The Tax Cuts and Jobs Act of 2017, the largest tax code overhaul since 1986, was signed just 42 days after it was introduced and did not garner one Democratic vote. Bipartisan politics seems to be a thing of the past. Big hair and over-produced music isn’t the only thing we left back in the 1980s.
This political atmosphere will not come as breaking news to anyone who has followed the goings on in our nation’s capital as the federal government cranks back up after its second shutdown in a month’s time. Normally, I choose to ignore politics for more rewarding pastimes such as reading, playing with my kids or watching baseball, but I was compelled to pay attention when the pundits started talking taxes in late 2017.
To fully understand this expansive new law, we must first examine the politics behind it. When John McCain gave the thumbs down to the Obamacare repeal bill on July 28, the GOP became desperate for a political victory to close 2017. Midterms loomed in 2018 and the party in control of both houses of Congress and the Presidency needed something to show for its time spent in power. Tax reform proved to be the winning issue.
Republicans made the decision to pursue this landmark legislation through something called the budget reconciliation process. This very mundane sounding exercise is only important to us for two reasons: 1) It sets a hard ceiling on the amount of deficit increase allowed over a ten year period – a limitation known as the Byrd Rule – and 2) allows for Senate passage with a simple majority and no filibuster that may accompany normal legislation. In today’s world, the difference between 51 and 60 votes in the Senate is an often unbridgeable gap.
The Senate set this 10-year ceiling at $1.5 trillion in October. At that point, Congress and the President had to agree on their tax priorities to fit into the space they created, and by Christmas, they were able to do so using a combination of tax cuts and eliminations of deductions that eventually netted to $1.456 trillion.
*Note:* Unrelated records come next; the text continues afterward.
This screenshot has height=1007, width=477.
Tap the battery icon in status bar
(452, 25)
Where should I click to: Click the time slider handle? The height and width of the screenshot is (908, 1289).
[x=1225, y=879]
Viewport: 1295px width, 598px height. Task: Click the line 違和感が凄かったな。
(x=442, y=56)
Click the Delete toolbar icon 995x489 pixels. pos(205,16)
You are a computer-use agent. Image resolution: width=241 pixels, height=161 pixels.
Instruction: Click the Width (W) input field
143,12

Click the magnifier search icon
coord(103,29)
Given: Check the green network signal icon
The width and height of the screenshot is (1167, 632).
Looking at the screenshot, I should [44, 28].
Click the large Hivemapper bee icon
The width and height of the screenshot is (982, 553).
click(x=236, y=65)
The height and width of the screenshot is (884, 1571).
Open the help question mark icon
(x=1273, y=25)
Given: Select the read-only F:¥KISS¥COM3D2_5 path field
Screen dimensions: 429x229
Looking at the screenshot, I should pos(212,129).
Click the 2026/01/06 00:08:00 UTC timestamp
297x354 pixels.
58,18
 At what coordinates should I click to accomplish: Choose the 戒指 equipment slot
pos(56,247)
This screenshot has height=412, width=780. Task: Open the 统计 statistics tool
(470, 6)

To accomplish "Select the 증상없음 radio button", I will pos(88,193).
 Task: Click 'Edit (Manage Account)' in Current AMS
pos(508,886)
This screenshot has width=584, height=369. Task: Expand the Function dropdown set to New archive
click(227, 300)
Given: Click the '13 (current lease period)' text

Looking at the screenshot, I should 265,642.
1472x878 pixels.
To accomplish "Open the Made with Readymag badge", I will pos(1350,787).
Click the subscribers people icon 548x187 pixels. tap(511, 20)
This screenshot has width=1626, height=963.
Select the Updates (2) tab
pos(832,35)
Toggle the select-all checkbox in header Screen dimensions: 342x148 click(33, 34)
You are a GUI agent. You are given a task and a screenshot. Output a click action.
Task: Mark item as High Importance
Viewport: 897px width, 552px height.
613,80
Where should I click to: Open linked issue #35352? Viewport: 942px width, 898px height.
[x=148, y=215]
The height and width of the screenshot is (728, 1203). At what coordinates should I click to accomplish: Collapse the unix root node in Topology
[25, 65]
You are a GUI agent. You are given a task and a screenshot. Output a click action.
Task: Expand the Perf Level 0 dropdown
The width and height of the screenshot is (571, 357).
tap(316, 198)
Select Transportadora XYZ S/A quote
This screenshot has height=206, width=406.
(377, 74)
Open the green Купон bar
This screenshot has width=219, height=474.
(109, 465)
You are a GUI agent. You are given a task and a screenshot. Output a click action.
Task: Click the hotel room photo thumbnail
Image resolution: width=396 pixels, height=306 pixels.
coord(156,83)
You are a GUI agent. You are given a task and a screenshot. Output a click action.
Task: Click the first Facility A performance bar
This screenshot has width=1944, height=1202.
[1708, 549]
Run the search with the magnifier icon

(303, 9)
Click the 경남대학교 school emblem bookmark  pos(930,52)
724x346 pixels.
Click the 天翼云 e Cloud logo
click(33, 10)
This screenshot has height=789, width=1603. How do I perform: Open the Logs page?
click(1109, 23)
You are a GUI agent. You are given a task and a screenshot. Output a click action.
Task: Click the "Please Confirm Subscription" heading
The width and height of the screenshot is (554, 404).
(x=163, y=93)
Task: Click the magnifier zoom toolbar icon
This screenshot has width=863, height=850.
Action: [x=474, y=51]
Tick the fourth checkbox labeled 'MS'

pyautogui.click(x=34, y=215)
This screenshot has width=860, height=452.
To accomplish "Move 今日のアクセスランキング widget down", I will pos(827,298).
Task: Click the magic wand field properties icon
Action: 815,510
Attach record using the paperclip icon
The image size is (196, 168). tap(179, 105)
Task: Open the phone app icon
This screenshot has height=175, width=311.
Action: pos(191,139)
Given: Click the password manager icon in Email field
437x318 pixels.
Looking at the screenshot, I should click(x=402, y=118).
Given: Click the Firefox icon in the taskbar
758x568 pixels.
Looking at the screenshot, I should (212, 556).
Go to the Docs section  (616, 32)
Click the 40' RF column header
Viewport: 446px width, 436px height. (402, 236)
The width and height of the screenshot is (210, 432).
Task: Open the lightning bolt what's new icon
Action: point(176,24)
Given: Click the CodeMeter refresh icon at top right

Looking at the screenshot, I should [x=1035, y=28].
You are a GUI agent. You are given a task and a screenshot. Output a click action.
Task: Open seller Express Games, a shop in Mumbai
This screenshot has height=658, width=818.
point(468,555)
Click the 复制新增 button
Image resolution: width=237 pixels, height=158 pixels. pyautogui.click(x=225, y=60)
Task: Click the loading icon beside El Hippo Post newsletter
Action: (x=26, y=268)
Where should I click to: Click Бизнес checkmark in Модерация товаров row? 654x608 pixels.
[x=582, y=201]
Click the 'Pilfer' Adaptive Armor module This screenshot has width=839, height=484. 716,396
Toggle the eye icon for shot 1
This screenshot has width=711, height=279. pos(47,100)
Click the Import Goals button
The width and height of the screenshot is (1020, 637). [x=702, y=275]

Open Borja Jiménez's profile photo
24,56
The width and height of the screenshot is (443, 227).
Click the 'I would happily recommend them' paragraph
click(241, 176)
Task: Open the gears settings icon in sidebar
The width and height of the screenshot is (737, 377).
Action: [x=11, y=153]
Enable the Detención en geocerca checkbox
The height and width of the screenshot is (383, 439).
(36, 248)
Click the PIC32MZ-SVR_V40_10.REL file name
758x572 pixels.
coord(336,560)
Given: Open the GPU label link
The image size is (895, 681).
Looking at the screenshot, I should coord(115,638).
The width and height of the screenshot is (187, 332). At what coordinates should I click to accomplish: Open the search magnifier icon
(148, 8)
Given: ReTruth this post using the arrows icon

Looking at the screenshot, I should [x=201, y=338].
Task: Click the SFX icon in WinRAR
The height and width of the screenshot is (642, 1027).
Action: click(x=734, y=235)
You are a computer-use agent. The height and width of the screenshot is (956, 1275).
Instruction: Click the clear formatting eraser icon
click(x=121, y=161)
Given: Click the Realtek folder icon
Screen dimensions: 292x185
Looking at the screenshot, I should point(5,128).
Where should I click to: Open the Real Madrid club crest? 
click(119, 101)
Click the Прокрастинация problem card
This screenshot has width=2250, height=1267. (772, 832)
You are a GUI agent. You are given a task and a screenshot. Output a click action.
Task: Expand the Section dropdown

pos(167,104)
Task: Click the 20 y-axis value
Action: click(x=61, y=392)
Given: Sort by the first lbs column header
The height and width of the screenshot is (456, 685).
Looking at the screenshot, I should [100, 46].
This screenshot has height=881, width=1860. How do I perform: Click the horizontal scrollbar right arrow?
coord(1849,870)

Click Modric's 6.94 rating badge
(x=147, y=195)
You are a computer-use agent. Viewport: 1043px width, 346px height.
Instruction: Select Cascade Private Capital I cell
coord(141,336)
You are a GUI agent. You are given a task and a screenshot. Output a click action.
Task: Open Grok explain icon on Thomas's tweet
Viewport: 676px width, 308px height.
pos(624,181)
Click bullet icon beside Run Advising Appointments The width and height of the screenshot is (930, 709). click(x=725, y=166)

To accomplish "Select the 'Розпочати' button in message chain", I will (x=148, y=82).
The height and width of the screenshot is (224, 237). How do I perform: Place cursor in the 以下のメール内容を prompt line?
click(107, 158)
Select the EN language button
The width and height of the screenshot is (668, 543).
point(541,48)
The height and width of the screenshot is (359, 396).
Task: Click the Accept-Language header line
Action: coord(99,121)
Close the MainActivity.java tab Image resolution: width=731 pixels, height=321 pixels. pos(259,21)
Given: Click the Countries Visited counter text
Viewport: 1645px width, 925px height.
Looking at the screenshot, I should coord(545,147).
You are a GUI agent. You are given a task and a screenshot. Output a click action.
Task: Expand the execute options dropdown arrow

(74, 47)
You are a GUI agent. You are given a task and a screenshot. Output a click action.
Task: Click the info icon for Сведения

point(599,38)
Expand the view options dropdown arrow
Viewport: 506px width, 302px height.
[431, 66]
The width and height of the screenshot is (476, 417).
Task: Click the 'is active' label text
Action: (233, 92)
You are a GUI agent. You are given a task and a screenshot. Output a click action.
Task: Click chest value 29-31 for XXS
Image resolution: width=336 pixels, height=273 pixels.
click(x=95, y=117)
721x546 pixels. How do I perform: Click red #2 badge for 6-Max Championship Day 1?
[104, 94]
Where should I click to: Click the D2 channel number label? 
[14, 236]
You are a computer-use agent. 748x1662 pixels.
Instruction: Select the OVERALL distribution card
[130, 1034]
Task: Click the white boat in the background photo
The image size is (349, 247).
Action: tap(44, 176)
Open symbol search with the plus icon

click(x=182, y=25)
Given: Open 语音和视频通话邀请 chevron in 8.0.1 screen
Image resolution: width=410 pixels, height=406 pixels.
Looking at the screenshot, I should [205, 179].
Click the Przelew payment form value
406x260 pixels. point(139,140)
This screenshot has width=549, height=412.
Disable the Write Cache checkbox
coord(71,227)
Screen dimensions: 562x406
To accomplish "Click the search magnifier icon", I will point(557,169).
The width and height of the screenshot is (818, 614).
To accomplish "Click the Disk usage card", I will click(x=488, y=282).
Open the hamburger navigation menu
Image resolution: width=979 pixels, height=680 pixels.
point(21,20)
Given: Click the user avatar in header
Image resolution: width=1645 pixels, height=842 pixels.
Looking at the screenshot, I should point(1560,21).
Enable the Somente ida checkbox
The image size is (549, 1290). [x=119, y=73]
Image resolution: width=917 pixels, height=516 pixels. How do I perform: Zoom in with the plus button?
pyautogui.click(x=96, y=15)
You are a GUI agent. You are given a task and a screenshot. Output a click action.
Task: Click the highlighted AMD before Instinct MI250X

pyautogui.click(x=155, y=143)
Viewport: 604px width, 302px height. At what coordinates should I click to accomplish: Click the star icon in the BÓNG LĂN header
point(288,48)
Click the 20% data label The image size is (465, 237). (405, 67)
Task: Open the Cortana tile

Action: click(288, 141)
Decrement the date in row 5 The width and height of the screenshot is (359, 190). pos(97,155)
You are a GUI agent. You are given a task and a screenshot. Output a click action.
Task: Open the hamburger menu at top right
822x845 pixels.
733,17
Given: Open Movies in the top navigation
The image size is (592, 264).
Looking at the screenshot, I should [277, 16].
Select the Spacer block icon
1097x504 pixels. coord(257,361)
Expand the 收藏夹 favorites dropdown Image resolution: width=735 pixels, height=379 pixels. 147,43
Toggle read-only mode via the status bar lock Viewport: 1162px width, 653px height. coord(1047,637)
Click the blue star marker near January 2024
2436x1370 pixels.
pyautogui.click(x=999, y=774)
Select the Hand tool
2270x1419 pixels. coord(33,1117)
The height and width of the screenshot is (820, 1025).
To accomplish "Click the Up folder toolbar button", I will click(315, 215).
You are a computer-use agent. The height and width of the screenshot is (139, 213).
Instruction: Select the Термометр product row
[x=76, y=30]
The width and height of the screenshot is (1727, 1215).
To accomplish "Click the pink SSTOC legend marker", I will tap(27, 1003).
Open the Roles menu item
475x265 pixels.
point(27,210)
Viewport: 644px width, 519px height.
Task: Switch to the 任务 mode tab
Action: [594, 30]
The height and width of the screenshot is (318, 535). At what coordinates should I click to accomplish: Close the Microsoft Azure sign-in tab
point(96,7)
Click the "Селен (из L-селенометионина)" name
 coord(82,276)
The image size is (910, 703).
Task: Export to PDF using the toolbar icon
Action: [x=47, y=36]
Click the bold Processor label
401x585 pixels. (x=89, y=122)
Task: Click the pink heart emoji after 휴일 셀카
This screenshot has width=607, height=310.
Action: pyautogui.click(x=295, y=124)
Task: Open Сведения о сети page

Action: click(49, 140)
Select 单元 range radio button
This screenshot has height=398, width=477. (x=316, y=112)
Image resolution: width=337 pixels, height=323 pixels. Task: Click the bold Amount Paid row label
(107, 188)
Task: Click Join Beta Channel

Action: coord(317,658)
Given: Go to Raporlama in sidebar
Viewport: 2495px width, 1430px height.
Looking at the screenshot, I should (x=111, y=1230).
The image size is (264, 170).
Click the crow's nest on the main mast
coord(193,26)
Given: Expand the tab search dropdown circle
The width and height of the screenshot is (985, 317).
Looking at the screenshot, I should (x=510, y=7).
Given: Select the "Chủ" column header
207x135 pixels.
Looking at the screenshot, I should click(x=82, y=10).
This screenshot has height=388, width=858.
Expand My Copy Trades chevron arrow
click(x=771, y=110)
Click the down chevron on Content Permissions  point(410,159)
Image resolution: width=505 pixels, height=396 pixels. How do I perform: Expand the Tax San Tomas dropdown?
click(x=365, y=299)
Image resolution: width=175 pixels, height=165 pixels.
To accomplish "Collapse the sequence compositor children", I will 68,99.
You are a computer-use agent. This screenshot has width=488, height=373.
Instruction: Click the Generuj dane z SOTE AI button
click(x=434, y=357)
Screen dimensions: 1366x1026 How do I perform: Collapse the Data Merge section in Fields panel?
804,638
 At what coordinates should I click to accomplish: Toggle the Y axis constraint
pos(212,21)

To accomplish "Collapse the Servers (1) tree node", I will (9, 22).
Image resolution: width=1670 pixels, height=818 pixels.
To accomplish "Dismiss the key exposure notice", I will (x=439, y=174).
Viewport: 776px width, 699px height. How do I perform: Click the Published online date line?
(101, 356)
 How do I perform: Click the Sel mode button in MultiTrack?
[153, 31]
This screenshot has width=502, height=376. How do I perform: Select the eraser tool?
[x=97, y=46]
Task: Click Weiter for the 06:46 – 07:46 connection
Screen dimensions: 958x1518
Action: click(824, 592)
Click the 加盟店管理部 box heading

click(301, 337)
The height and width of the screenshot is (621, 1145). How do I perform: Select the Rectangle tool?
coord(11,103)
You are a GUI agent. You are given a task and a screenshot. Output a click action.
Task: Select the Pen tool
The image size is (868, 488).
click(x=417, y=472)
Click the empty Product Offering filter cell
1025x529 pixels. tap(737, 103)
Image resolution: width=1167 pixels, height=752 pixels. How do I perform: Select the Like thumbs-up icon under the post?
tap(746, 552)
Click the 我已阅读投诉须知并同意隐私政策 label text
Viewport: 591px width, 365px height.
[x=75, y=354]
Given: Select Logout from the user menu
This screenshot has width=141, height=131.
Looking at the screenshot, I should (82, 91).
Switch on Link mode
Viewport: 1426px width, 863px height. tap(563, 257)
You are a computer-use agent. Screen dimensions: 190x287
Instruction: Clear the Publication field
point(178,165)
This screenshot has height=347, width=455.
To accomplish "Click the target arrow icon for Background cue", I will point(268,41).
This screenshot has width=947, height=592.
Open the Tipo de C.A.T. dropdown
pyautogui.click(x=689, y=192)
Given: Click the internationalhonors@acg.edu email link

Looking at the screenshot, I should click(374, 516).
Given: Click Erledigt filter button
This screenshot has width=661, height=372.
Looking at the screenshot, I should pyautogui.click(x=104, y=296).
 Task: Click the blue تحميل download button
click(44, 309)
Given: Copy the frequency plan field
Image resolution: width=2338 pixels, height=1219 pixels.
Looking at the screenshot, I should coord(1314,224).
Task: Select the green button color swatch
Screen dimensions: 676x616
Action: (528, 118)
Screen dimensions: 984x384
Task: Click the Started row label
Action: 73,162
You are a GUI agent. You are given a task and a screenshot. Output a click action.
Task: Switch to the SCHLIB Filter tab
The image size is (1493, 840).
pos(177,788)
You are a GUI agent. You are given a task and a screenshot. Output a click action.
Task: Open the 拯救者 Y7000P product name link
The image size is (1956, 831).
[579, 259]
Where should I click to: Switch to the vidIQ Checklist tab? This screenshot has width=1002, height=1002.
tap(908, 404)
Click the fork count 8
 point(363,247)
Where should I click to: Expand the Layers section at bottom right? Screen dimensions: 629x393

For example, the individual and corporate rate cuts cost the Treasury almost $2.6 trillion, but the $10,000 cap on the state and local tax deduction and the elimination of personal exemptions saved it $1.9 trillion, and 115 or so law changes later, the tax sausage was made.
Another little Byrd Rule nugget is that Congress made most of the corporate changes permanent and most of the individual changes temporary. Without further congressional action, we return to the old individual tax system after 2025. Republicans are betting that future Congresses won’t have the stomach to let taxes go up on 2026 1040s. This looks to be a pretty good bet, considering most of the Bush era tax cuts were originally set to expire in 2012 but were still in effect in 2017.
The long-term political ramifications are yet to be determined. Will the economic impact and higher paychecks outweigh the deficit hit in the minds of voters? Will Democrats, shut out of the process, succeed in attacking this legislation on the campaign trail as Republicans did after being shut out during the Obamacare vote in 2010? Most importantly, will baseball finally get going? Midterms are now just around the corner.